BlackRock has discussed investing $5 billion to $10 billion in SpaceX’s initial public offering next month, people familiar with the matter said. The massive order, for an offering that could raise as much as $75 billion, would represent a vote of confidence in Elon Musk’s company from the world’s largest asset manager.

The investment would highlight the close relationship between Musk and BlackRock CEO Larry Fink, both of whom traveled to China with President Donald Trump in recent days. The investment would also reflect a growing Wall Street consensus to participate in the largest IPO in history even while SpaceX is seeking a stratospheric valuation and planning to give investors almost no ability to challenge management decisions.

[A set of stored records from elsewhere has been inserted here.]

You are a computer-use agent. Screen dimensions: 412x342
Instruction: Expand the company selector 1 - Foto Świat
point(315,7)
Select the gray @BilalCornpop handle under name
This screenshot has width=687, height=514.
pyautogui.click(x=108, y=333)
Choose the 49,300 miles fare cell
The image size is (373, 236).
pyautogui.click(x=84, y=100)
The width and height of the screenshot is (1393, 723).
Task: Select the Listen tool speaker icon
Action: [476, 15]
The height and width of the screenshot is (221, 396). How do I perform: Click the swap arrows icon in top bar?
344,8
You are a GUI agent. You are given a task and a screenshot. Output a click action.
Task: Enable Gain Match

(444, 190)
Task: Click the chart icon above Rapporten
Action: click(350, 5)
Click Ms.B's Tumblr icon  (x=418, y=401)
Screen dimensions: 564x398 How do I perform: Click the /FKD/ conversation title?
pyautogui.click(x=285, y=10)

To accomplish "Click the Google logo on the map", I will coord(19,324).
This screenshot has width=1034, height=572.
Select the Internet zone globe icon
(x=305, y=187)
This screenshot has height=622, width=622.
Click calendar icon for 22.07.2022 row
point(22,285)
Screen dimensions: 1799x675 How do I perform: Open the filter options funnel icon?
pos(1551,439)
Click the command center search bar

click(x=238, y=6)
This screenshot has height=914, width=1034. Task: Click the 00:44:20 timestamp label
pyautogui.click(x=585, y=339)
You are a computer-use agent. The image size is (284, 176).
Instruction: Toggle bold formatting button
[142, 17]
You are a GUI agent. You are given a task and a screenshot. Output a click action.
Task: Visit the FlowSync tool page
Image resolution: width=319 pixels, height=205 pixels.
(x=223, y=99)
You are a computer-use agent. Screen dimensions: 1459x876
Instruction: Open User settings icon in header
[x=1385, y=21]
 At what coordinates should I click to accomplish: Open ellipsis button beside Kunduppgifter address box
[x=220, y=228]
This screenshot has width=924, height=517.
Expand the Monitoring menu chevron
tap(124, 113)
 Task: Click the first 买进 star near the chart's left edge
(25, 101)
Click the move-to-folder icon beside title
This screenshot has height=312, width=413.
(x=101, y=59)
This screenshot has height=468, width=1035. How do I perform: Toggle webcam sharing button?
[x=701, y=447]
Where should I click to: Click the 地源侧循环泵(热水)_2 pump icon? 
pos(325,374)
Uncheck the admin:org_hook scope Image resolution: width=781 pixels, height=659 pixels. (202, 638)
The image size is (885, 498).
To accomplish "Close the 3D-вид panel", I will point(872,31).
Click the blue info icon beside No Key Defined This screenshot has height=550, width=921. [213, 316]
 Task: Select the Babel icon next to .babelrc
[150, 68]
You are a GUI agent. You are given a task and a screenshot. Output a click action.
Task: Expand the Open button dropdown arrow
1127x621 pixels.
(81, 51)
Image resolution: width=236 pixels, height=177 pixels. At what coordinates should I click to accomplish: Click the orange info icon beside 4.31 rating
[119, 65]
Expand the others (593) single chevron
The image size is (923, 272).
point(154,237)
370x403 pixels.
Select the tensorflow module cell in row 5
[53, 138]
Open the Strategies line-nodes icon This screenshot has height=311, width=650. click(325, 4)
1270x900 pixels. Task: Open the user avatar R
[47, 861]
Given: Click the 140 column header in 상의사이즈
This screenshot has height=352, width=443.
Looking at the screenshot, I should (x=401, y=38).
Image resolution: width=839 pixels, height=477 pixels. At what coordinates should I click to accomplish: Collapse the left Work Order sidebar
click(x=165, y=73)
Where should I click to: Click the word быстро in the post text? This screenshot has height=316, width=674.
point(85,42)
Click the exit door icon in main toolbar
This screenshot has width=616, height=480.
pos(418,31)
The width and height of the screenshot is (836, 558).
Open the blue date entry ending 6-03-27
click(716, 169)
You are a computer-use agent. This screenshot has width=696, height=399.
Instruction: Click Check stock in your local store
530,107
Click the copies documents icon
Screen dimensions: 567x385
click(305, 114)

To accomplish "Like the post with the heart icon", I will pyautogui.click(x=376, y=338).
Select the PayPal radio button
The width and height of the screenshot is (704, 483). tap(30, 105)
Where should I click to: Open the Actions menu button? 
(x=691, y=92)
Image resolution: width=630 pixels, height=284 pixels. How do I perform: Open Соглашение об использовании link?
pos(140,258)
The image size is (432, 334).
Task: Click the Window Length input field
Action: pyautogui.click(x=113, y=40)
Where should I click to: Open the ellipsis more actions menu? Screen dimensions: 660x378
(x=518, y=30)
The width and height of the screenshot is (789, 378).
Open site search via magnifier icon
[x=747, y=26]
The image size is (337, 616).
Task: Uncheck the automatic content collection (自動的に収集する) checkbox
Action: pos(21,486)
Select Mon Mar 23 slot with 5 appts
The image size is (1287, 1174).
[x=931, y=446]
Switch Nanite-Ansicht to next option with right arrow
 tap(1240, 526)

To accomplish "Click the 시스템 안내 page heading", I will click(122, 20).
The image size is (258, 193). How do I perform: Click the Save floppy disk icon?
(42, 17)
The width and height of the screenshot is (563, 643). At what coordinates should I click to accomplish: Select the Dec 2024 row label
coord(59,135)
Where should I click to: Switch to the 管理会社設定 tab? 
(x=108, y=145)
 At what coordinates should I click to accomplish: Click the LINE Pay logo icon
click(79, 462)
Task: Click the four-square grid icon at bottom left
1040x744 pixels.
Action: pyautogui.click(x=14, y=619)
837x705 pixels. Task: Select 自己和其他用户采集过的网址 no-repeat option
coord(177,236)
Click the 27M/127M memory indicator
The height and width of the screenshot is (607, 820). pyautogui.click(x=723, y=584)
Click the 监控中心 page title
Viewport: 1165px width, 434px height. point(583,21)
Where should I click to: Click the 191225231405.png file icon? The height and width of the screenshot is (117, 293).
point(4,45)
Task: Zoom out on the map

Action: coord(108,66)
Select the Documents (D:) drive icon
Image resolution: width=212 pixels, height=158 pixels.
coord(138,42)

A large BlackRock check would provide SpaceX with an anchor investor and could also help win over other large investors. Commitments of this size are rare: Investment bankers have found fewer than a dozen instances over the past quarter century when investors wrote checks of $1 billion or more in an IPO. Still, SpaceX’s IPO is unprecedented in size and the company will need several investment firms to invest multibillion-dollar pots of money, a person close to the deal said.

BlackRock, for its part, may feel the need to play catch-up. It invested in SpaceX privately, for a stake now worth at least $300 million, according to public mutual fund filings. But it has a much smaller stake than the positions other large public investors, including Fidelity, Baillie Gifford and Franklin Templeton, have already built.

A BlackRock spokesperson declined to comment. The amount that BlackRock ultimately offers to invest could change based on how SpaceX prices its IPO and other factors leading up to the deal. SpaceX is expected to begin its official roadshow in early June, people close to the deal said.

In the run-up to the IPO, Fink has been warming to Musk. He interviewed Musk on stage at Davos earlier this year, praising the returns of Tesla, in which BlackRock owns a big stake. “Imagine if a lot of pension funds invested with Elon when Tesla went public and how much returns for all the pension funds that invested side by side,” Fink said.

Fink closed the talk by saying, “There’s so many myths around Elon Musk. I can tell you he’s a great friend, and I constantly learn so much from him. I’m totally inspired by his vision for the future, and I don’t think it’s a bad future, and I agree with his optimism.”

SpaceX has been courting large investors, last month hosting a two-day trip to its Starbase launch pad on the southern tip of Texas and to its xAI data centers in Memphis. The trip included large contingents from mutual funds BlackRock, T. Rowe Price, Capital Group and Fidelity Investments, investors on the trip said.

“The bullish camp says, ‘You’ve never not made money betting with Elon,’” said one investor at an asset management firm who traveled on the trip.

The IPO will test the outer bounds of investors’ belief in Musk. SpaceX is going public at a valuation that would represent a steep multiple of sales, with its crucial AI strategy in flux. Key AI researchers have left the company, and much of the growth of its space business hinges on a huge, fully reusable rocket still in the testing stages.

Investors are largely drawn to SpaceX because of its significant lead over competitors in rocket launches, and its promise to use that advantage to send more lucrative payloads, such as advanced chips that can power AI models, into space.

SpaceX, meanwhile, has planned to warn investors they will have minimal say in the governance of the company and limited legal recourse. The company’s confidential IPO prospectus, excerpts of which The Information viewed, states that “mandatory arbitration” would limit shareholders’ legal rights. The company also plans to concentrate voting power with Musk, who will own a separate share class giving him 10 votes for each share, The Information previously reported.

BlackRock would make the investment in SpaceX out of its $536 billion of actively managed funds. The value of the deal depends on the size of the overall offering and its price.